Нет, не только самим, конечно, а всей армией съесть. Это они потом так объясняли своё поведение, когда были в последний момент остановлены вышестоящими командирами. По чистой случайности их тогда перехватившими. И Фириэль де Монблан объясняла, что, мол, “bon jour, bonne ceuvre”, и вообще старались ради общества.

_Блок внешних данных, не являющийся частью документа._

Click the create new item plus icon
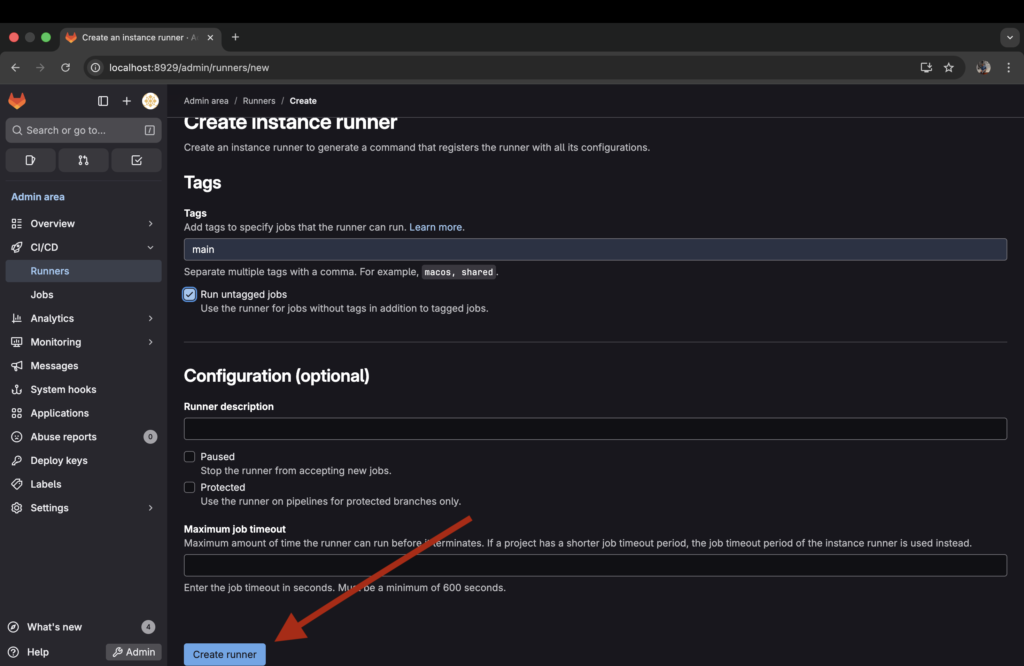Image resolution: width=1024 pixels, height=666 pixels. pyautogui.click(x=126, y=100)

Повезло, что не вышло с коровой, а то скандал получился бы с местными мама не горюй!  А после Фириэль бродила по тому же полю среди длинных колючих стеблей сухого чертополоха, и вата из лопнувших соцветий плавала в воздухе, а потом с неба на поле посыпалась снежная крупа. И ледяной ветер задул и понёс снежную крупу над чертополохом косо. Кажется, леди Айвен с ней была и тоже бродила среди чертополоха в своём, другого цвета, бархате, и ещё кто-то из барышень, и волынщик на краю поля стоял и играл на волынке.
 
А Анри (Боже! моя Анри!) в тот день успела побыть солдатом и служанкой.  Неукротимо сражалась в первой шеренге и при первом же штурме зарубила двухметрового сотника, а после, в обед, едва переодевшись, прислуживала за столом расфуфыренным аристократкам. Каледония де Бофорс сунула ей, минуя субреток, грязную тарелку – иди, мол, помой. И Анри пошла и помыла. Хоть и была отважной девушкой-воином. Но позднее Анри, воспользовалась неразберихой и тем, что все опять оказались увлечены сражением, вонзила Каледонии де Бофорс кинжал в бок. Обоюдоострый клинок вошёл ниже четвёртого ребра  по самую рукоятку.
 
От Анри я был без ума.
 
Итак, под вечер наши наконец пробились в крепость. Рукопашная схватка в крепостном дворе почти сразу перешла в братание и обмены сувенирами, поскольку оказалось, что воевать всем надоело. Подтянулись музыканты, певцы и жонглёры. Чудовище Халльбьорн слез с башни и оказался неплохим парнем. На столах появилась еда и горячительные напитки.  Все погибшие вернулись из Вальхаллы, и каждый получил вдоволь пива и жареного мяса. Праздник удался на славу.
 
На той войне Фириэль де Монблан чередовала беззаботность с озабоченностью. Она плясала на балу и трясла своими кудряшками, когда другие плясали. Она щипала корпию и носила тазики с хирургическими инструментами, когда раненым требовалась помощь. Она участвовала в каких-то тайных и полутайных действиях, передавала секретные записки и оставляла в лесу зашифрованные послания. Кажется, она влюбилась в простого солдата. У неё всё получалось (даже когда она сама была уверена, что не получается) и ни единый волос с её головы тогда не упал.

Умерла Фириэль де Монблан в другой день другого года.

 
2021 ноябрь

--------------------------------------------
К сожалению, при переносе текста некоторые буквы и диакритические знаки шведского и французского языков не воспроизвелись. Автор извиняется за это упущение.
 


Рецензии
Tuum opus, Nastyae memoria inscriptum, egregie peregi!

Будучи ортодоксальным читателем, я не могу не восхититься сюжетом и слогом.
Выполнено, впрочем как всегда, очень оригинально.
Я не в состоянии даже подражать.
Исполнение “Отель «Калифорния»” в четыре руки на цимбалах меня духовно подняло над плоскостью Бытия.

Triste, sublime, génial!

С уважением,

Краузе Фердинанд Терентьевич   13.02.2022 09:18     Заявить о нарушении
Да, здесь, как и обычно, всё правда, если смотреть под правильным углом, в частности цимбалистки тоже реальные. Благодарю, Фердинанд, за высокую оценку, (тем более языком лапидарных надписей!), это сейчас особенно нужно. Конец зимы, мало солнца, и как следствие -- голова пустая, будто бубен. Пора делать новый текст, а всё откладываю,и это откладывание продолжается уже несколько недель. Вот Вашими стараниями намного включился. С наилучшими пожеланиями.